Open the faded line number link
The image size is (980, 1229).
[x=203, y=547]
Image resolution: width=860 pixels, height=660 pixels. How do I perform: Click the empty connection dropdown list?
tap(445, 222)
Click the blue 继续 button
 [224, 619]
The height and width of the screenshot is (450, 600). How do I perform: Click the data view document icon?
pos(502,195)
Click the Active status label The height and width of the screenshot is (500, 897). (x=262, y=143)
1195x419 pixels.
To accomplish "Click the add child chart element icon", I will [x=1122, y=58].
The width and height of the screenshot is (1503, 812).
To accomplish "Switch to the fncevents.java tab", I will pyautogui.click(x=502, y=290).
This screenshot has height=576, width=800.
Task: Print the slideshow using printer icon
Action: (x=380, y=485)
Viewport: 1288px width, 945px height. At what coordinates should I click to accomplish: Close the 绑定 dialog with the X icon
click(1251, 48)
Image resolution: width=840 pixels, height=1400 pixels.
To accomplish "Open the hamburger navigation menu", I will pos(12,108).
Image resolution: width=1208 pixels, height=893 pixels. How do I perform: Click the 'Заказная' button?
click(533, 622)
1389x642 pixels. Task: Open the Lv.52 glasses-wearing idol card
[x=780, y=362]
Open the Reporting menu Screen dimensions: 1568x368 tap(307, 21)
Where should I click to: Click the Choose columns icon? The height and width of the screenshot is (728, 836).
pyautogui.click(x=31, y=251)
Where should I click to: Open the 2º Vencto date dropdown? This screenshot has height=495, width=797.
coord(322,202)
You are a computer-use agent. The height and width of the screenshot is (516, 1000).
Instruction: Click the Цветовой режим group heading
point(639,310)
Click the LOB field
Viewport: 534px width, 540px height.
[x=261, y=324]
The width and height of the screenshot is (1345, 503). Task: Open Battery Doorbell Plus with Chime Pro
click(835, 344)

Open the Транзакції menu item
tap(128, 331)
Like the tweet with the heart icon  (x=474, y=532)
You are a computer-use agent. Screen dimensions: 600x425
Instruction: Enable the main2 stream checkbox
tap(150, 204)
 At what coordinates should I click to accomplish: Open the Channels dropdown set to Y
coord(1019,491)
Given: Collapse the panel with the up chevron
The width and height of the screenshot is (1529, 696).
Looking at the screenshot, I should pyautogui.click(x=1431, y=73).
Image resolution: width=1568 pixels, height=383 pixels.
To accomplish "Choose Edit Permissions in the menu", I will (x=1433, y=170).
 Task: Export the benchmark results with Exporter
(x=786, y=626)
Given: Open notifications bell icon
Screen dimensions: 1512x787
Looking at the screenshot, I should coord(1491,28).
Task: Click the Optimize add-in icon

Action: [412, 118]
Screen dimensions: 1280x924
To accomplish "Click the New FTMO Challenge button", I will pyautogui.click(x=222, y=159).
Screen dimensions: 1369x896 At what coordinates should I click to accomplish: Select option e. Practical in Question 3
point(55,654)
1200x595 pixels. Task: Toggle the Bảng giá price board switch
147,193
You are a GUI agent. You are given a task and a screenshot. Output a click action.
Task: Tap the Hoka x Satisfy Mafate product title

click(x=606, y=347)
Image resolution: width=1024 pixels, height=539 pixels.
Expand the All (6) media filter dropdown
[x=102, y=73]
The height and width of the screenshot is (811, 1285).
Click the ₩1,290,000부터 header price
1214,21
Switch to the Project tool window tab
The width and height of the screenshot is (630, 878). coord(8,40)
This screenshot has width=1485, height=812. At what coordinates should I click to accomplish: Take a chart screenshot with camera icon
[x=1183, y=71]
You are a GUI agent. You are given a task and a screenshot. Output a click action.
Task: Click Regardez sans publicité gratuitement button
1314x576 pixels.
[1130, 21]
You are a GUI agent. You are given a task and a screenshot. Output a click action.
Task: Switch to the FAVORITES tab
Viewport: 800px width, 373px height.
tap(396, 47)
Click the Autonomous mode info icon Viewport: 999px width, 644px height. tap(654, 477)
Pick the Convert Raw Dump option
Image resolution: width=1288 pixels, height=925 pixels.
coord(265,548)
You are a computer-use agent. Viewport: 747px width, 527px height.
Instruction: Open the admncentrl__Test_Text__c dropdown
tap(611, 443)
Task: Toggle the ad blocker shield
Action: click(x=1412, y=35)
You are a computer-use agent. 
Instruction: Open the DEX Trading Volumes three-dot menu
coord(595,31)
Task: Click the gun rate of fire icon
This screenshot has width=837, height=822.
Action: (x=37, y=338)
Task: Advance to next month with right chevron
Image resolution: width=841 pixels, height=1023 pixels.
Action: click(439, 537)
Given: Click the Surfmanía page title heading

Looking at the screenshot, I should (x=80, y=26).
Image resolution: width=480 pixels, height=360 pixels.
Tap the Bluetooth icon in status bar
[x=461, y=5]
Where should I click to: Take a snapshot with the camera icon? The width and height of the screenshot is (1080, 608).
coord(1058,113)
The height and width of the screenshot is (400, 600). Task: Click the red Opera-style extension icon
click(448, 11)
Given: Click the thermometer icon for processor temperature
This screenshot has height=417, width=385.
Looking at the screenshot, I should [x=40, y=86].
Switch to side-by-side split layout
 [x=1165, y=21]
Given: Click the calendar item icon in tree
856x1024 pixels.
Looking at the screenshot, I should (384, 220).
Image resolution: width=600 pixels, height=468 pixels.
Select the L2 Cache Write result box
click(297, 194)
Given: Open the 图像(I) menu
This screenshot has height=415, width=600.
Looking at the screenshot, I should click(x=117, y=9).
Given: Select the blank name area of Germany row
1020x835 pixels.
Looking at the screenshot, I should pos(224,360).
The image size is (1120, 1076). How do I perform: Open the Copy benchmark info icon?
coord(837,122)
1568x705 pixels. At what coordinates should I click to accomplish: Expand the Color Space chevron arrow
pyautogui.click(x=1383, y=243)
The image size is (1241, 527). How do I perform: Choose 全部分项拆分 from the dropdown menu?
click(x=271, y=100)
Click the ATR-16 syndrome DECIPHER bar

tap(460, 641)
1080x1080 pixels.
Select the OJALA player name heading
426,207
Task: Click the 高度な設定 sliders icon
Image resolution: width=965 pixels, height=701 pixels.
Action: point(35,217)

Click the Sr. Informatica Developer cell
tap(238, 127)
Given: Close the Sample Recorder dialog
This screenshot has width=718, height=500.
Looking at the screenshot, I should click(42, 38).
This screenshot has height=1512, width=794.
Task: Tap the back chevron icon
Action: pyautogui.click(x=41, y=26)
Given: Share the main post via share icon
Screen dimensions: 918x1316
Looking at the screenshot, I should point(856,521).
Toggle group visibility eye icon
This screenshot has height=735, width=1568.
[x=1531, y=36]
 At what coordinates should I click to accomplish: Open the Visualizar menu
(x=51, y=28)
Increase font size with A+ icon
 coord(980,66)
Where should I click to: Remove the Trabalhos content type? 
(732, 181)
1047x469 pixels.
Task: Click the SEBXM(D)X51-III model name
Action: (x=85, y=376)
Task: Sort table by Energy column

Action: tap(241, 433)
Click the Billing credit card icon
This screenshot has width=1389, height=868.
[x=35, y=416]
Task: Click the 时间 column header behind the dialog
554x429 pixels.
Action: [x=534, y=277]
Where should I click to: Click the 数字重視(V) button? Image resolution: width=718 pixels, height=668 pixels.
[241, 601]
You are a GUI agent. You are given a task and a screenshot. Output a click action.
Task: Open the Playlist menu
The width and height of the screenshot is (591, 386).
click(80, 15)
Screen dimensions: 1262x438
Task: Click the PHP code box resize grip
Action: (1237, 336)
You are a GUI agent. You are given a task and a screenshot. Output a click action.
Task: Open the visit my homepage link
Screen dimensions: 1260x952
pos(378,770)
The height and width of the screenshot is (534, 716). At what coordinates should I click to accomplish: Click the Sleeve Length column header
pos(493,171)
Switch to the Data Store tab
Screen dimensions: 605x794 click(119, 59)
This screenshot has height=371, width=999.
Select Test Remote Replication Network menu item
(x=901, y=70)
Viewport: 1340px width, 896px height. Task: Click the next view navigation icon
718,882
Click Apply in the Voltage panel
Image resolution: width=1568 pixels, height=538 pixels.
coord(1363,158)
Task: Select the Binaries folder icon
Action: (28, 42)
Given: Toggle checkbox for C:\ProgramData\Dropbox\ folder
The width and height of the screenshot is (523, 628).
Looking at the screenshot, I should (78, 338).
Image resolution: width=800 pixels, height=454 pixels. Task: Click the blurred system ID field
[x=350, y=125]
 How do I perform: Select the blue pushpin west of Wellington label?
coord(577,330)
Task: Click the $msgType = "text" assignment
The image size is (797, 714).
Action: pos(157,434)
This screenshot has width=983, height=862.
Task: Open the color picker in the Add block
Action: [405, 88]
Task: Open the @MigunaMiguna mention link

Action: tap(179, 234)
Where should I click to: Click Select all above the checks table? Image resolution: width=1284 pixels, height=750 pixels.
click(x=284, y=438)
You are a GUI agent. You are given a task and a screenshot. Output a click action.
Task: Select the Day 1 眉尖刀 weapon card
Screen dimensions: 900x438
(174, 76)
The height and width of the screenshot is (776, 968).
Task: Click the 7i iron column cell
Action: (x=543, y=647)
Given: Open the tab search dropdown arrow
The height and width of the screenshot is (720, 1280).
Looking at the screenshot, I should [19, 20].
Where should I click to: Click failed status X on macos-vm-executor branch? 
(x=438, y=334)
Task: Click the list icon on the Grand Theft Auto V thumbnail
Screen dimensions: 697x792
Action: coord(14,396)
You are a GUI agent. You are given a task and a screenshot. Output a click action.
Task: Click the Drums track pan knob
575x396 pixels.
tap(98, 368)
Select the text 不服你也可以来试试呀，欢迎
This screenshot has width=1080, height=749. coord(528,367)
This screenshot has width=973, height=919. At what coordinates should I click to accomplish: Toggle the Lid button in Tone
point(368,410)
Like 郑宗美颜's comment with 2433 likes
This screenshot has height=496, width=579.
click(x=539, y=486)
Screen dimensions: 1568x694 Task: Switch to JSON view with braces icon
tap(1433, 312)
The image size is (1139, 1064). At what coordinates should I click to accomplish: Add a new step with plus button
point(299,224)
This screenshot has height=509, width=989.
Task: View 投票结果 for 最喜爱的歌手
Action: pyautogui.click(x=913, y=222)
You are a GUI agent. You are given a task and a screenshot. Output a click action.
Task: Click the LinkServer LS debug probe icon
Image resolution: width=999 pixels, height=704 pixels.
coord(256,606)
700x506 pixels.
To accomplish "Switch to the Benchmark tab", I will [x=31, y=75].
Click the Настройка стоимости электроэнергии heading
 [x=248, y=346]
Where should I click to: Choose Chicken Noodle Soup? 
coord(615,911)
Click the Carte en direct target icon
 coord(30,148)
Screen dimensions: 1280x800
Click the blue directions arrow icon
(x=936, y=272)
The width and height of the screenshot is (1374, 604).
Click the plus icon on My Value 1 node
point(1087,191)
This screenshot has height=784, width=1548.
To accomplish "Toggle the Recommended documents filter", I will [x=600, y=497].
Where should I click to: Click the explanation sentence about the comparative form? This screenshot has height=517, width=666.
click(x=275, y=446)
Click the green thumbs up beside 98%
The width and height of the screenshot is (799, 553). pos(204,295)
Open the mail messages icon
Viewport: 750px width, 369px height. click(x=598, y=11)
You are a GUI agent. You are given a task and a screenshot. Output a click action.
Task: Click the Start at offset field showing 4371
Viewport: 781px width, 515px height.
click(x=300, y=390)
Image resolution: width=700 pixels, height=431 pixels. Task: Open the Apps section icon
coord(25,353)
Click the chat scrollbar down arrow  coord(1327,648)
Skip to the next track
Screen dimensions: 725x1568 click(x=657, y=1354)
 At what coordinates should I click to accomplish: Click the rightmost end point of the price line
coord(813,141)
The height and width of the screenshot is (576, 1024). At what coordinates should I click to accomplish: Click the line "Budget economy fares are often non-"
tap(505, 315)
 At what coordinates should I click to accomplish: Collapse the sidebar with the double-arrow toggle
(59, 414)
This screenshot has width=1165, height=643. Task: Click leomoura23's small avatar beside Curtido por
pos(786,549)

• **ABOUT THIS EXERCISE**:
There is a line with "1314x576 pixels." and a line with "Task: Click the gun rate of fire icon" above. Copy exactly those two lines and all lines between them, with nothing else.

• **RESPONSE FOR THIS EXERCISE**:
1314x576 pixels.
[1130, 21]
You are a GUI agent. You are given a task and a screenshot. Output a click action.
Task: Switch to the FAVORITES tab
Viewport: 800px width, 373px height.
tap(396, 47)
Click the Autonomous mode info icon Viewport: 999px width, 644px height. tap(654, 477)
Pick the Convert Raw Dump option
Image resolution: width=1288 pixels, height=925 pixels.
coord(265,548)
You are a computer-use agent. Viewport: 747px width, 527px height.
Instruction: Open the admncentrl__Test_Text__c dropdown
tap(611, 443)
Task: Toggle the ad blocker shield
Action: click(x=1412, y=35)
You are a computer-use agent. 
Instruction: Open the DEX Trading Volumes three-dot menu
coord(595,31)
Task: Click the gun rate of fire icon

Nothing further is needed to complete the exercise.